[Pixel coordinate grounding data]
Segment Open
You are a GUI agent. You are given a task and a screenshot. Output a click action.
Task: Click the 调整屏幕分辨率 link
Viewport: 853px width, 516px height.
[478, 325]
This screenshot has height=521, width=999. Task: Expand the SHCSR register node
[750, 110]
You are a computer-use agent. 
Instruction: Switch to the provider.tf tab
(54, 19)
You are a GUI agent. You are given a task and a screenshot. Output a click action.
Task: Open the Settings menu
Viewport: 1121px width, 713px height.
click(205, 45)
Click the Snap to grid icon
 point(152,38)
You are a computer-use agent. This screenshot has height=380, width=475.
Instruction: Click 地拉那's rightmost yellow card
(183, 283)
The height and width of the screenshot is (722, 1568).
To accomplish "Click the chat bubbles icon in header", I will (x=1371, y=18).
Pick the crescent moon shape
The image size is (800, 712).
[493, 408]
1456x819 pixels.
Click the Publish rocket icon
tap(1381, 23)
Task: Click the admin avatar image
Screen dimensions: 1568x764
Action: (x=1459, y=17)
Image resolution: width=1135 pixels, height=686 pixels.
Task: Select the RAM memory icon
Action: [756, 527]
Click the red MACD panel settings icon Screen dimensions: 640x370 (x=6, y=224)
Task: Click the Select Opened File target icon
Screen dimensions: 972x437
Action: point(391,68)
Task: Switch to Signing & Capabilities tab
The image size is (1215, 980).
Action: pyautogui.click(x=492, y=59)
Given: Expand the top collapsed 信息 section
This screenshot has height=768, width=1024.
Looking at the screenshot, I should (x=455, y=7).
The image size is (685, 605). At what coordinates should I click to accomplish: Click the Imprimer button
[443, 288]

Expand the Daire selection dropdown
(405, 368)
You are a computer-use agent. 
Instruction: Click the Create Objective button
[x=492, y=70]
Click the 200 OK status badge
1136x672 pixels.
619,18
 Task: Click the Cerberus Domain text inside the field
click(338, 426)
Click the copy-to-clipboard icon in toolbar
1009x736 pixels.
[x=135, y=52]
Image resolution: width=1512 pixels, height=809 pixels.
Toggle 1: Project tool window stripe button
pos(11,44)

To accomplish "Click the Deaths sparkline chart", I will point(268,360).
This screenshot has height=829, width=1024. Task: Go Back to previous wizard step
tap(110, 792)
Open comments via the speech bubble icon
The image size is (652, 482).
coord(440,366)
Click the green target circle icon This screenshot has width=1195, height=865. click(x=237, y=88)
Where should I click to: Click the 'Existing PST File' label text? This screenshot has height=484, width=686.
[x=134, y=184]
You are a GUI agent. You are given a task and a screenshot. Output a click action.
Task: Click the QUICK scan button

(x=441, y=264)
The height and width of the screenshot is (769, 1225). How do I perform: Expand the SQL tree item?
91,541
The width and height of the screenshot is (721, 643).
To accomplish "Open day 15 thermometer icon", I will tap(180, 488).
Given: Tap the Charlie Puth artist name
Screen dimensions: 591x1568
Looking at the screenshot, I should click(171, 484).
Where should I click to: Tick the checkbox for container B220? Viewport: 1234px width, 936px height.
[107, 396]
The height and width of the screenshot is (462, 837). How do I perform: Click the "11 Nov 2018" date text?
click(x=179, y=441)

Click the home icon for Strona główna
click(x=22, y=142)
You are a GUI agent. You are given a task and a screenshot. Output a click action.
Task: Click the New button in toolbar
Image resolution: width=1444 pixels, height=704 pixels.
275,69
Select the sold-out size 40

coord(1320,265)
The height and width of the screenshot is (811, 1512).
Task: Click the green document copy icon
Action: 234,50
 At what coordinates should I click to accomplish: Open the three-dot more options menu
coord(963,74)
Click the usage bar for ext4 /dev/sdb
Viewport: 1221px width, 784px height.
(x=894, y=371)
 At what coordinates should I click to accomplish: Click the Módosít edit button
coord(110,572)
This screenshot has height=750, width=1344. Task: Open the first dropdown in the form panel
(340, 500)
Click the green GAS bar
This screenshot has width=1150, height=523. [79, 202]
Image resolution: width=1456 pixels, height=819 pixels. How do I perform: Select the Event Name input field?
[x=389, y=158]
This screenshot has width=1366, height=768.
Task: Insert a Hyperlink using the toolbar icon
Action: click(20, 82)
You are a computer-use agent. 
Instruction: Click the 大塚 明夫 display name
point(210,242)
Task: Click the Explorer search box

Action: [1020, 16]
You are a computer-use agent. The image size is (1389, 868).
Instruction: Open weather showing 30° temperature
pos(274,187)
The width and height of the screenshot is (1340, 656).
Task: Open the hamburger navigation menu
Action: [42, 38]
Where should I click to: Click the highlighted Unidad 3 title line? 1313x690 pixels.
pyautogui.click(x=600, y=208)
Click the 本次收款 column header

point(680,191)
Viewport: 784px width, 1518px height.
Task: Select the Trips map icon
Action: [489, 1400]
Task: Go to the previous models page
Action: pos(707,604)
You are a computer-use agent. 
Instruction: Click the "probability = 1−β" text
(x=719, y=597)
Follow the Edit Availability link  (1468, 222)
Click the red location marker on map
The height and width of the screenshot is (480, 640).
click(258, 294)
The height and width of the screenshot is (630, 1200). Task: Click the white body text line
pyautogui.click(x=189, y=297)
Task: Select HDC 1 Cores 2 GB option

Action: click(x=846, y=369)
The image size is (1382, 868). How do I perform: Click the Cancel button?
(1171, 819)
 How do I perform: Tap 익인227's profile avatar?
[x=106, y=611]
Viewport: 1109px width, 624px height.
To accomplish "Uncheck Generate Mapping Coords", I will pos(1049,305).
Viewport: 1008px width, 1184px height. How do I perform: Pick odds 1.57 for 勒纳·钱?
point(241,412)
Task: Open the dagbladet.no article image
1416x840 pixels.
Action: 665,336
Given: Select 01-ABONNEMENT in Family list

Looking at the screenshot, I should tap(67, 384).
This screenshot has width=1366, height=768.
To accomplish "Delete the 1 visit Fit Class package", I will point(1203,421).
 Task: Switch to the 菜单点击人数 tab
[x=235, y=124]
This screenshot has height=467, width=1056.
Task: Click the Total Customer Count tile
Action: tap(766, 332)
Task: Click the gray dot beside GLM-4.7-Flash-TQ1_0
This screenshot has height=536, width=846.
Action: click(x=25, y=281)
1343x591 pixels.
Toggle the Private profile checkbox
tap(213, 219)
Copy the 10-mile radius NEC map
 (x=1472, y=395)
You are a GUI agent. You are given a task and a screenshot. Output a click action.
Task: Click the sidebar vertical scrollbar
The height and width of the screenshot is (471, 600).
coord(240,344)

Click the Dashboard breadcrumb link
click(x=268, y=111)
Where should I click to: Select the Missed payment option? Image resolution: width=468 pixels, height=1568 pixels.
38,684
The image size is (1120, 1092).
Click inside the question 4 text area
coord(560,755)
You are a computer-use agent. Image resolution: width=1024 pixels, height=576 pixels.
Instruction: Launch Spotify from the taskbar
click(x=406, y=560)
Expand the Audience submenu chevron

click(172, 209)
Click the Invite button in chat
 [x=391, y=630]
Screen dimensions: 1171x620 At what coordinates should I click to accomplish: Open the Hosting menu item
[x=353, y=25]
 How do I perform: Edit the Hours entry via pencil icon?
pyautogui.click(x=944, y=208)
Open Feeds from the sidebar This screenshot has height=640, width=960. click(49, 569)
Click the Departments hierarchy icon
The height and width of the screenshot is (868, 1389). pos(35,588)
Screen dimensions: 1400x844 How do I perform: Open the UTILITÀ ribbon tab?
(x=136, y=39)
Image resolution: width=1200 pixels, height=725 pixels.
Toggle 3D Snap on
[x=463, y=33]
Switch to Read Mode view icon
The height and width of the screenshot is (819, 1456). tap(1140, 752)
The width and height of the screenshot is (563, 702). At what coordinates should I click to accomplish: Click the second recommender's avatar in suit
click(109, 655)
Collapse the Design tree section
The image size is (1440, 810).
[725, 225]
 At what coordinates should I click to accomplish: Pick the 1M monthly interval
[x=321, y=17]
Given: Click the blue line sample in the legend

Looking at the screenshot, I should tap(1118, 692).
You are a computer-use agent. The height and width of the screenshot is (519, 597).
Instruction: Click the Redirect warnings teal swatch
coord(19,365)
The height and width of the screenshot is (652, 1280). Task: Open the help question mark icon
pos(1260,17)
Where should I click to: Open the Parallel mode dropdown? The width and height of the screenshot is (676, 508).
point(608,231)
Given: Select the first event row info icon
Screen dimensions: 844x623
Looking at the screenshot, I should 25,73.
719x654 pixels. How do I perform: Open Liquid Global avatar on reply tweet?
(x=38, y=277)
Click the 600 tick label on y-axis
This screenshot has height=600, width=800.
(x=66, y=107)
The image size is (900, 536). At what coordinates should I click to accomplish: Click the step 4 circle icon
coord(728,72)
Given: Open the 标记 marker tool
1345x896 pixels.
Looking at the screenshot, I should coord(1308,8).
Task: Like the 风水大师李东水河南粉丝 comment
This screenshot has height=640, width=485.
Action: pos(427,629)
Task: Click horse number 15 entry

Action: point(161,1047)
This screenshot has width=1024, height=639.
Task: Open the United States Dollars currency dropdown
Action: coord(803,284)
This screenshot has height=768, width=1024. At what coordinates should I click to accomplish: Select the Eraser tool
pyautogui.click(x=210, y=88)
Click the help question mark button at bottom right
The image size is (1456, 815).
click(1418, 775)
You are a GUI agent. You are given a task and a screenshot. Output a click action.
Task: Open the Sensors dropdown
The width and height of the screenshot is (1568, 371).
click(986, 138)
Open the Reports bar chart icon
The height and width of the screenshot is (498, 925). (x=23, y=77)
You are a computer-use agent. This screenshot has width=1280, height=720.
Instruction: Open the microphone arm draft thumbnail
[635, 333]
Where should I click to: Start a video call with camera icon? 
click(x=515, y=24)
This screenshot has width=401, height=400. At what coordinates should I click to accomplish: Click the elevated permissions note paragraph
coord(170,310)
Segment Closed
* Aim of the exercise: All lines above containing the string "target" are to be collected.

* Reply to the exercise:
Task: Click the Select Opened File target icon
Click the green target circle icon This screenshot has width=1195, height=865. click(x=237, y=88)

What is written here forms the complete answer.